A prótese degenerou e o paciente é de alto risco

Conhece o Valve-in-Valve?

As últimas postagens trataram da degeneração de biopróteses devido a diversos fatores. Muitas das vezes, ao fazer o diagnóstico, o cardiologista fica com uma situação complexa para manejar, pois pode tratar-se de um paciente de alto risco cirúrgico, muito sintomático e com uma bioprótese degenerada em alto grau.

Com o desenvolvimento do TAVI, surgiu uma nova abordagem a pacientes de alto risco cirúrgico e em 2007 foi realizado o primeiro implante de uma prótese transcateter dentro de uma bioprótese degenerada, o chamado Valve-in-Valve (ViV).

A grande maioria dos registros que tratam do assunto mostram se tratar de uma população de idade avançada, com elevados escores de risco cirúrgicos e diversas comorbidades, mas o implante, quando bem indicado, mostrou ser capaz de melhorar sintomas, qualidade de vida e longevidade.

O tipo exato de bioprótese no paciente interfere também no resultado do ViV. Próteses stentless, ou seja, sem o anel, apresentam melhores resultados hemodinâmicos de gradiente, mas podem ocasionar maior dificuldade de posicionamento, pois são menos visíveis à fluoroscopia. Próteses pequenas e que já apresentavam mismatch geralmente apresentam elevados gradientes após o procedimento com impacto direto nos resultados como sintomas e mortalidade. A prótese transcateter escolhida também pode interferir nesse resultado, pois as auto-expansíveis trazem menores gradientes no acompanhamento. No entanto, na posição mitral, muitas vezes é possível apenas implantar uma prótese balão expansível devido a topografia a ser tratada.

Uma técnica utilizada por alguns hemodinamicistas para tentar melhorar os resultados hemodinâmicos é tentar fraturar a bioprótese com balão antes de implantar o ViV. Algumas biopróteses apresentam orientações de pressão para ruptura de seu anel rígido sem que leve a lesões próximas, no entanto, existem relatos de complicações como ruptura de anel aórtico associado e embolização de fragmentos levando a AVC.

A complicação mais temida de um ViV em posição aórtica, é a obstrução coronariana. Próteses com implantação mais elevada dos folhetos tem maior propensão a essa grave complicação que aumenta drasticamente a mortalidade nos primeiros 30 dias. Já na posição mitral, a complicação mais temida é a obstrução da via de saída do ventrículo esquerdo.
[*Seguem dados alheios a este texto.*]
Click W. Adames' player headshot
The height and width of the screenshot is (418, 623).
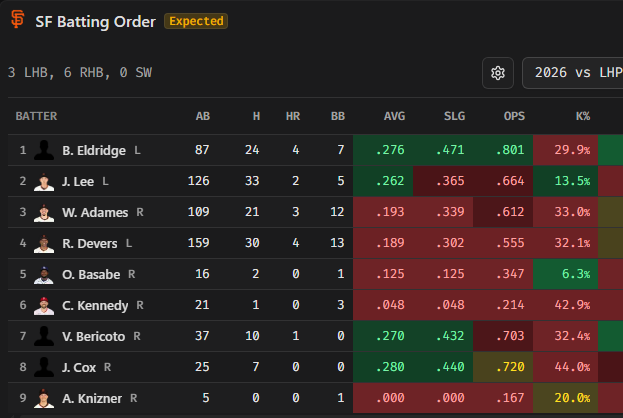click(x=44, y=212)
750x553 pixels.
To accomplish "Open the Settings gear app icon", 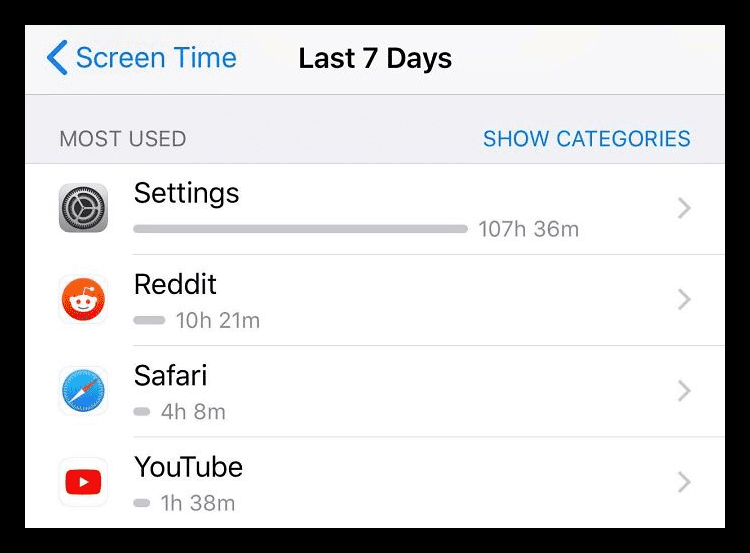I will (x=83, y=208).
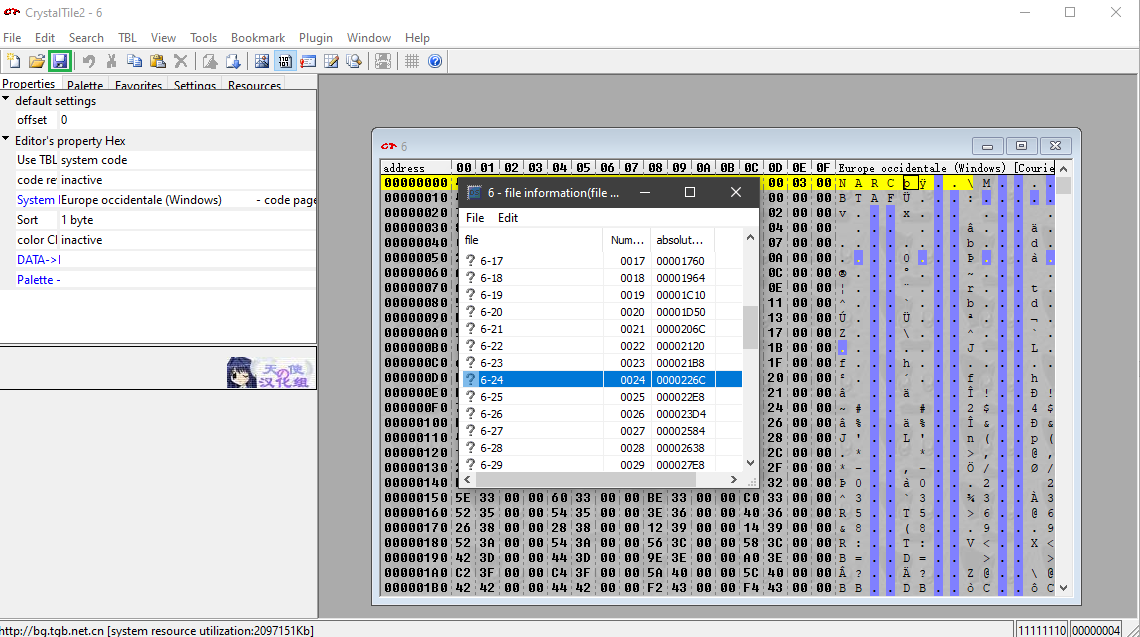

Para ambas as situações, a reconstrução pela tomografia computadorizada pode ser útil ao predizer o risco de complicações nesses casos.

Parece que próteses implantadas como ViV desenvolvem maior incidência de trombose dos folhetos, levantando a discussão do regime de anticoagulação nesses pacientes, visto que muitos são de alto risco para sangramento. No entanto, ainda carecemos de largas coortes para ter uma opinião definitiva sobre o assunto.

Literatura recomendada

  1. Simonato M, Dvir D. Transcatheter aortic valve replacement in failed surgical valves. Heart. 2019 Mar;105(Suppl 2):s38-s43.
  2. Webb JG, Murdoch DJ, Alu MC, et al. 3-Year Outcomes After Valve-in-Valve Transcatheter Aortic Valve Replacement for Degenerated Bioprostheses: The PARTNER 2 Registry. J Am Coll Cardiol. 2019 Jun 4;73(21):2647-2655.